Backed by a grant from Civil Media Company, a New York blockchain venture capitalist working to launch 1,000 such blockchain-based media outlets this year, The Colorado Sun exists in direct response to the massive layoffs at the Post, whose staff dwindled from a robust 300 to less than 100 over the course of a couple years. Everything came to a head in April, when the employees revolted against owner Alden Global Capital, using the greatest tool at their disposal — the Post’s editorial page — to make a public cry for help. But neither their stunning editorial — nor the reporters’ picketing outside Alden’s headquarters in New York in May — made a difference.
So, obviously — (sadly? excitingly?) — it’s time to move on. The sun is rising on a new day.
According to their website, The Colorado Sun will be an ad-free, digital-only media outlet —
“a community-supported, journalist-owned team focused on investigative, explanatory, and narrative journalism for a state in the midst of a massive evolution. Our goal is to inform, engage and entertain readers from the Western Slope to the Eastern Plains and up and down the Front Range by shining light on the news that matters. The Sun will cover the stories that matter to those who live in our state: in politics, business, the environment to what it means to live a Colorado lifestyle.”
It will have “a conventional website whose data will be written permanently into the secure, distributed digital ledger known as the blockchain,” The New York Times reported.
While Civil Media has pledged two years’ worth of funding, the team at The Sun has also put together a Kickstarter campaign with a goal of raising $75,000 from the Colorado community.
“We were fortunate to find partners interested in creating a new model for local journalism,” The Colorado Sun’s website explains. “Civil is getting us started with some financial and technical backing, but the news will be sourced, reported, edited, and published right here in Colorado. To learn more about Civil’s public-interest model and see more of the independent newsrooms launching in Civil’s First Fleet, visit joincivil.com.”
So what’s in it for Civil Media? Well, essentially, The Colorado Sun is an experiment. If it’s successful, Civil Media is hoping to take this blockchain system and implement it in markets all over the country. In fact, they are hoping to have 13 newsrooms in full swing within the next couple of weeks.

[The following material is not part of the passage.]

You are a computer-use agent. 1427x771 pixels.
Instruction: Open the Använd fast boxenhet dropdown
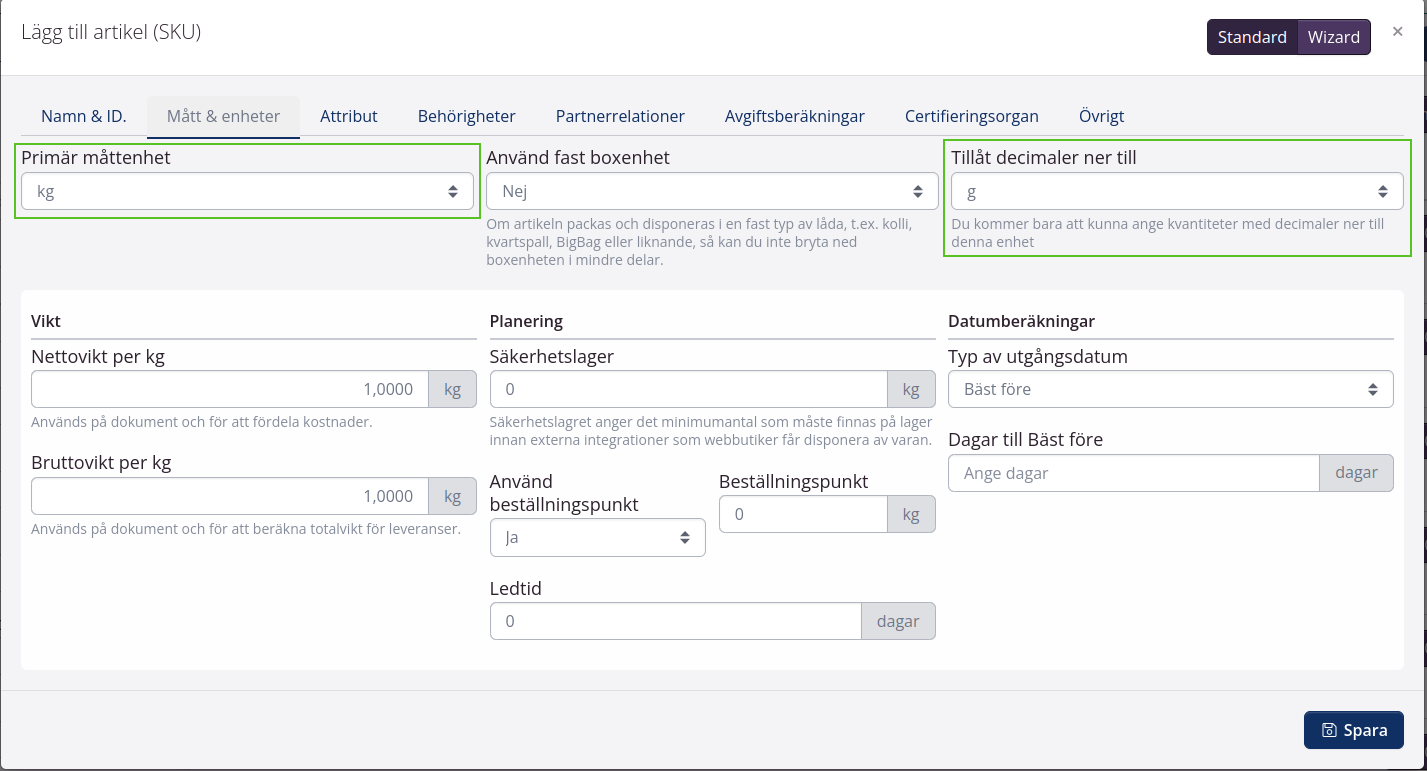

“It’s a risk. Are we absolutely certain it’s going to work? No. Are we absolutely certain that something needs to be tried, and that it should be pretty different? Yeah. So we’re committed to taking a swing at something that’s pretty radically different and that we obviously believe in,” Civil Media Company CEO Matt Iles told Colorado Public Radio (CPR).
Here’s how it will work:
Civil uses virtual tokens (Ethereum blockchain-based tokens) as an ownership stake — like shares in a company. Even though The Sun will be owned by journalists themselves, readers will be able to purchase tokens to throw their support behind the kinds of topics that are covered. This process should ultimately decentralize ownership, solving the problem that befell the Denver Post. In addition, Civil has specific rules in place so that content cannot be deleted or altered and control of publications can’t be under a single person.
Basically, Colorado journalism meets the free market.
“We are not trying to create a mini Denver Post,” co-founding editor Larry Ryckman told The New York Times. “We will break news but we’re not doing breaking news.”
To CPR, staff writer Jason Blevins put it this way:
“We don’t, I don’t see this as wanting to be some, like, ‘we’re going to show them [The Denver Post],’ ‘we’re going to get back at them,’ or ‘we’re angry with them’ as much as this is kind of a defense of journalism and storytelling and doing it the right way.”
In addition to Ryckman and Blevins, the current staff of The Colorado Sun includes reporters John Ingold, Kevin Simpson, Tamara Chuang and Jennifer Brown; editor Dana Coffield, and web developer Eric Lubbers — all formerly of The Denver Post.
They hope to officially launch the digital publication this summer.
“My hope is that people will see The Colorado Sun as the tip of the iceberg,” Civil Media’s Iles said. “I’d like to think that, if your local news organization is struggling, or if you believe that independent journalism is important, but you don’t yet really know what to do about, I’d like you to see how Civil can be home for ideas … I want newsrooms around the world to see The Colorado Sun as a leader in that regard.”